SELECTED PASSAGE:

For Todorov, the fantastic is defined by an anxiety on the part of the reader and the characters, which takes the form of a hesitation between explanations in terms of the supernatural and the natural. “According to Todorov, the purely fantastic text establishes absolute hesitation in the protagonist and reader; they can neither come to terms with the unfamiliar events described, nor dismiss them as supernatural phenomena. Anxiety, then, is  not merely a thematic feature, but is incorporated into the structure of the work to become its defining element.” (F 28) Arguing that the “uncanny” is not a specifically literary mode, Jackson  replaces it with the “mimetic”, ultimately placing her version of the fantastic “between the opposite modes of the marvelous and the mimetic.” (F 32)

[Source records]
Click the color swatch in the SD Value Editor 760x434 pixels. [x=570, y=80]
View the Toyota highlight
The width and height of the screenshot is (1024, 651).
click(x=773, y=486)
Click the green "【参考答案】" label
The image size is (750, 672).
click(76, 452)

STATED GOAL 1:
In the passage on theories of the fantastic, what does Jackson replace the "uncanny" with?
STATED GOAL 2:
Do these statements agree with the passage on theories of the fantastic? For each, answer yes or no and quote the deciding words. (a) For Todorov, anxiety is only a thematic feature of the purely fantastic text. (b) Jackson holds that the "uncanny" is not a specifically literary mode. (c) Jackson places the fantastic between the marvelous and the supernatural.
STATED GOAL 3:
Pick up the passage on theories of the fantastic where it stops and keep writing it.

FINAL ANSWER 1:
The "mimetic".

FINAL ANSWER 2:
(a) No: "is incorporated into the structure of the work to become its defining element"
(b) Yes: "Arguing that the “uncanny” is not a specifically literary mode"
(c) No: "between the opposite modes of the marvelous and the mimetic."

FINAL ANSWER 3:
“It is hardly surprising,” Jackson notes, “that the fantastic comes into its own in the nineteenth century, at precisely that juncture when a supernatural ‘economy’ of ideas was giving way to a natural one, but had not yet been completely displaced by it.” (F 25)  So, where once “[t]he term demonic originally denoted a supernatural being, a ghost, or spirit, or genius, or devil and it usually connoted a malignant, destructive force at work” (F 54) ,Jackson shows that during the course of the nineteenth century  the demonic comes to stand for something internal to the subject; she describes a move from “a supernatural to a natural economy of images”, with the “natural” understood largely in terms of psychology interiority. “Over the course of the nineteenth century, fantasies structured around dualism - often variations of the Faust myth - reveal the internal  origin of the other.” (F 55) Here, in a simultaneous domestication of both the demonic and the unconscious, the “demonic” is no longer  “supernatural, but is an aspect of personal and interpersonal life, a manifestation of unconscious desire.” (F 55)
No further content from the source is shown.